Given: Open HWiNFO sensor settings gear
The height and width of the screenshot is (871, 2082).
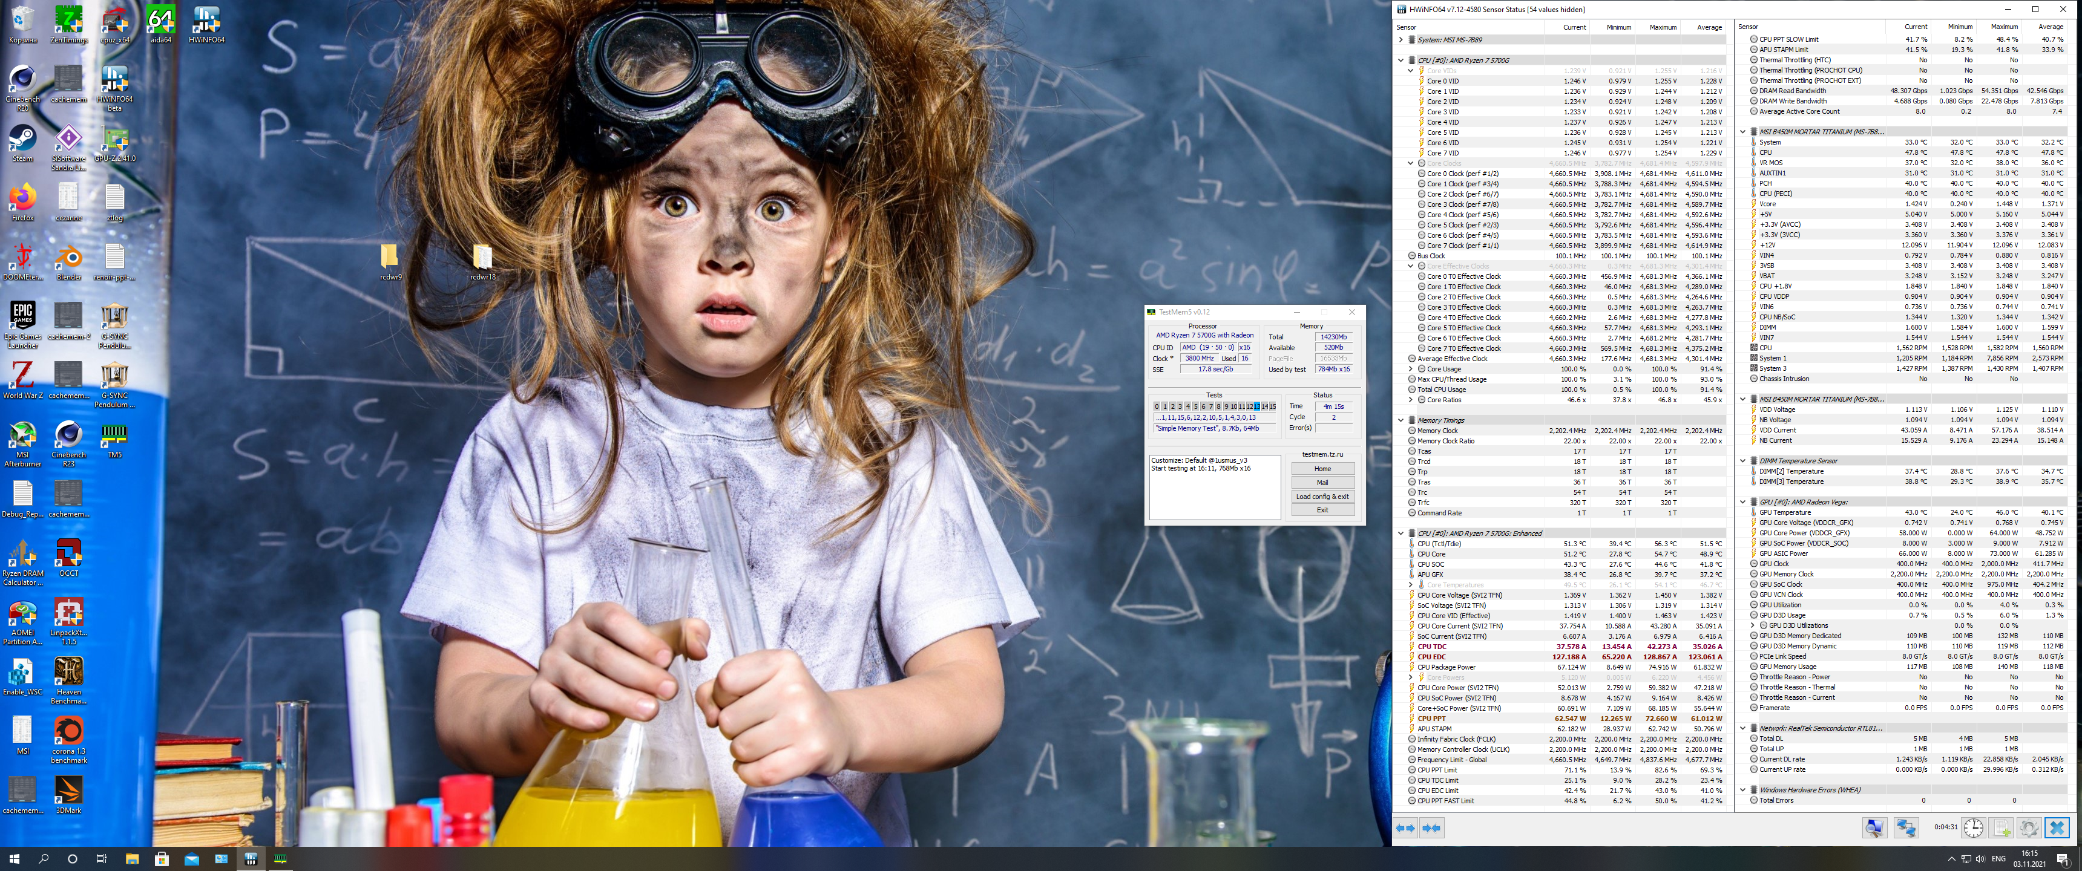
---
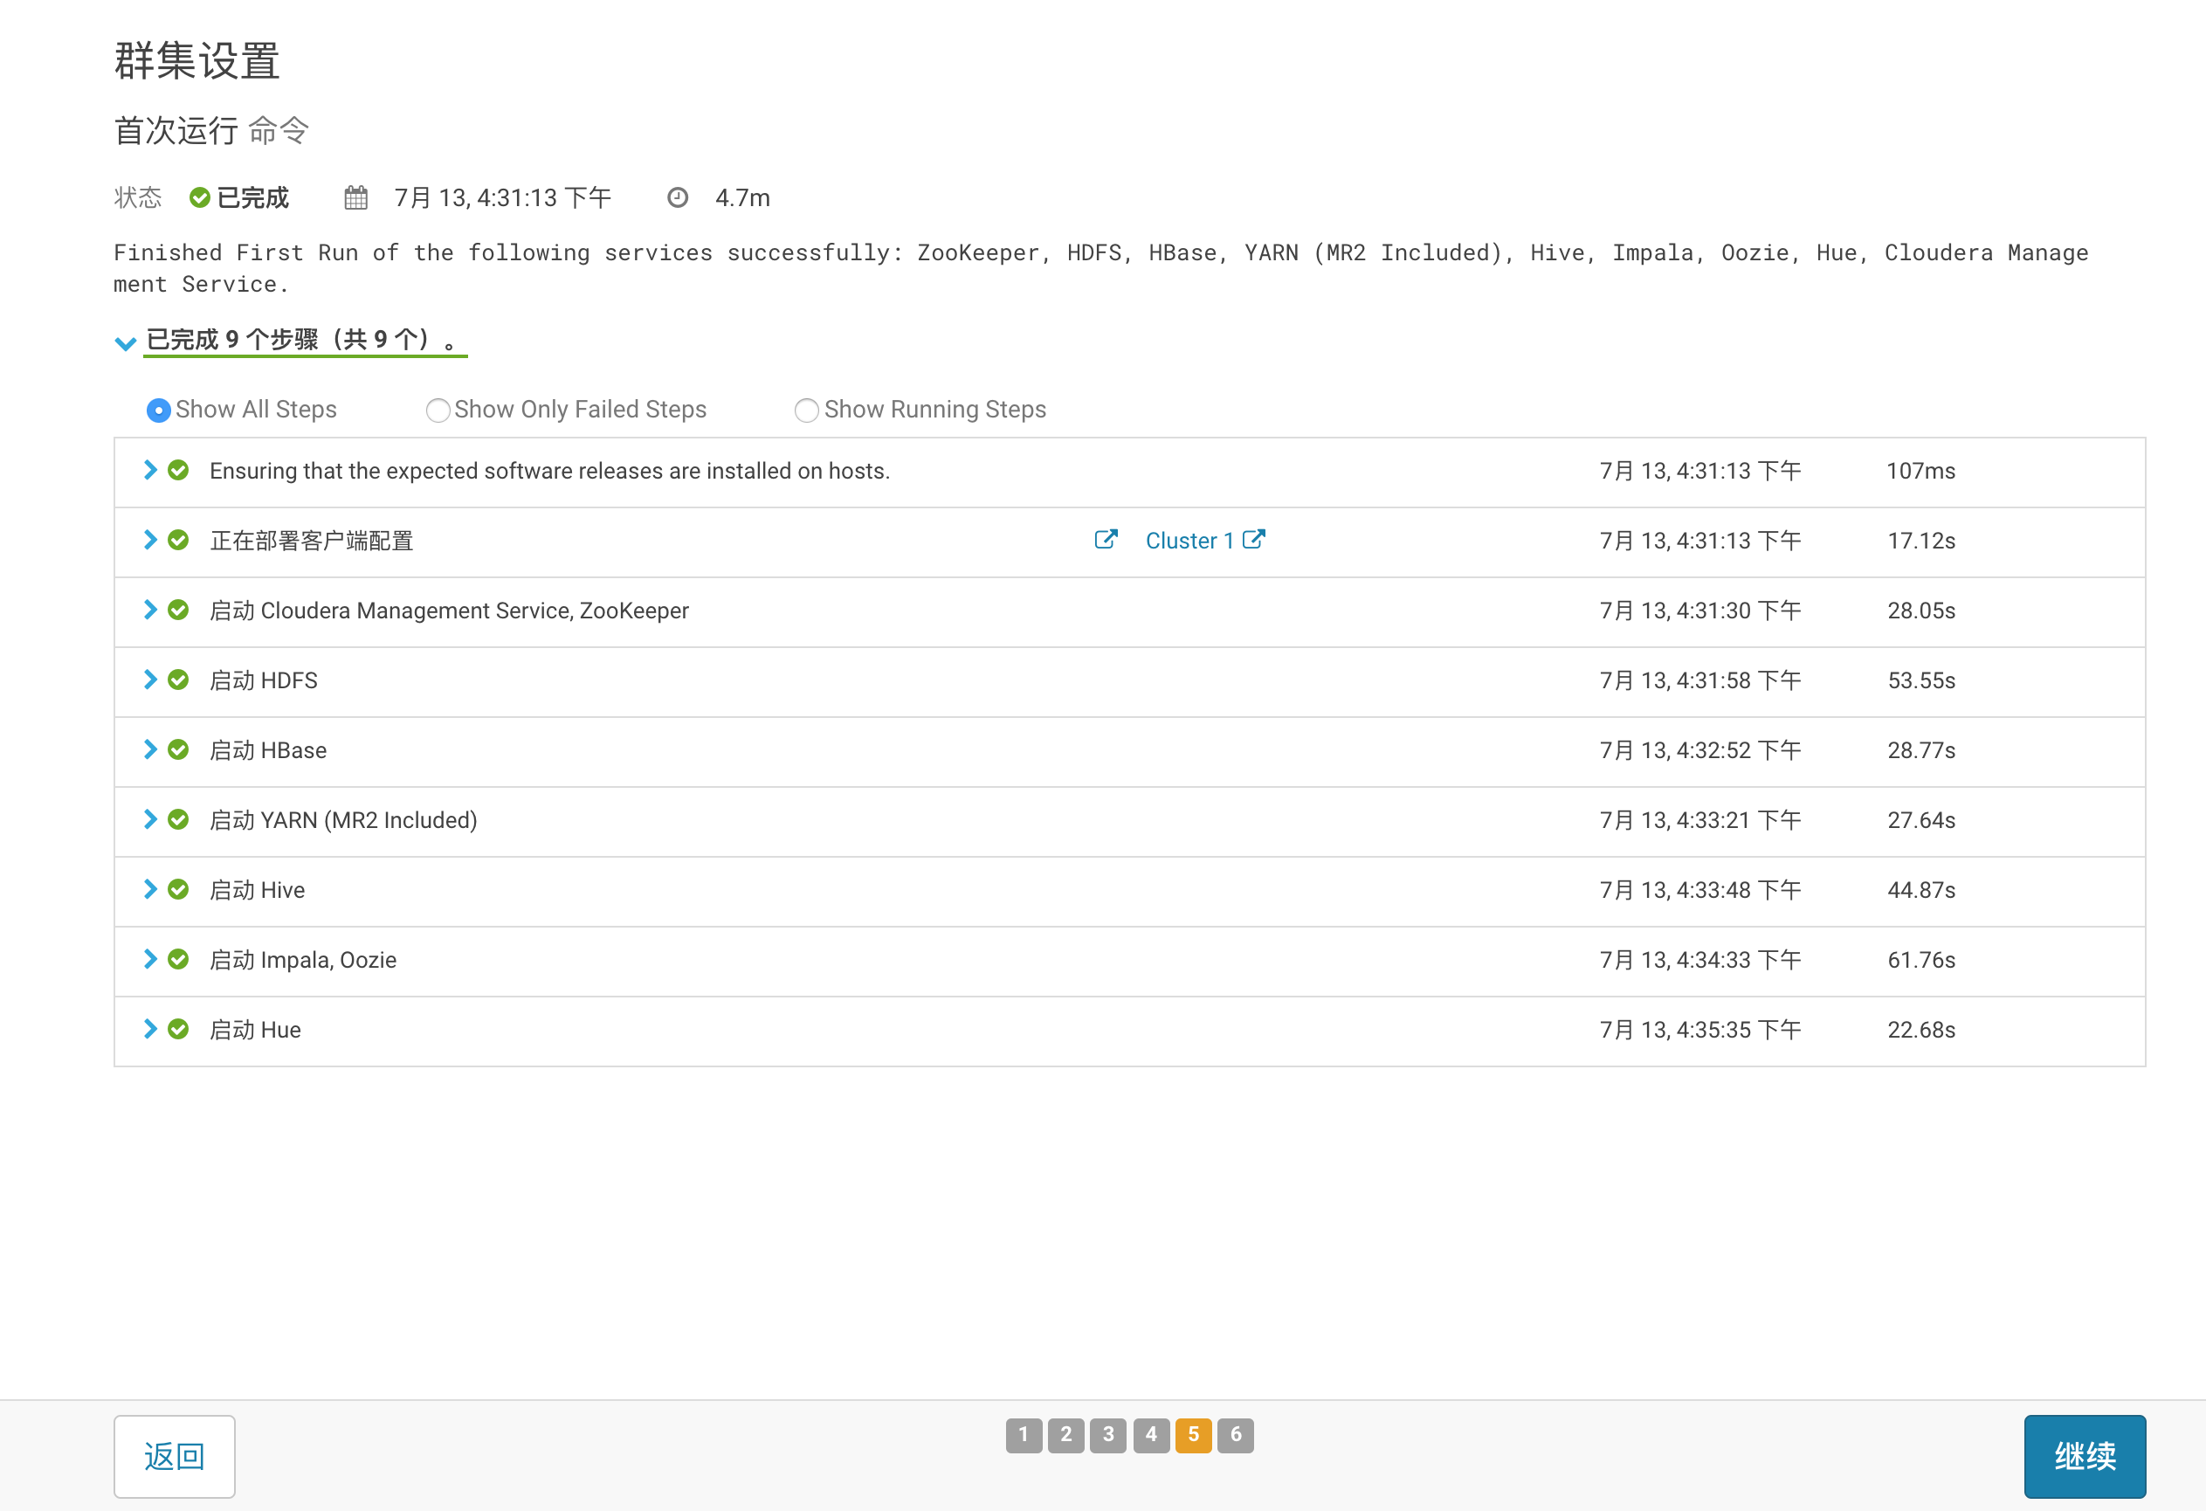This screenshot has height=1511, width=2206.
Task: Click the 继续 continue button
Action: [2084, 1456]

TASK STATEMENT :: Output only an exact transcription of the lines above from the one with "Given: Open HWiNFO sensor settings gear" up to and including the one with "The height and".

YOUR SOLUTION ::
Given: Open HWiNFO sensor settings gear
The height and width of the screenshot is (871, 2082).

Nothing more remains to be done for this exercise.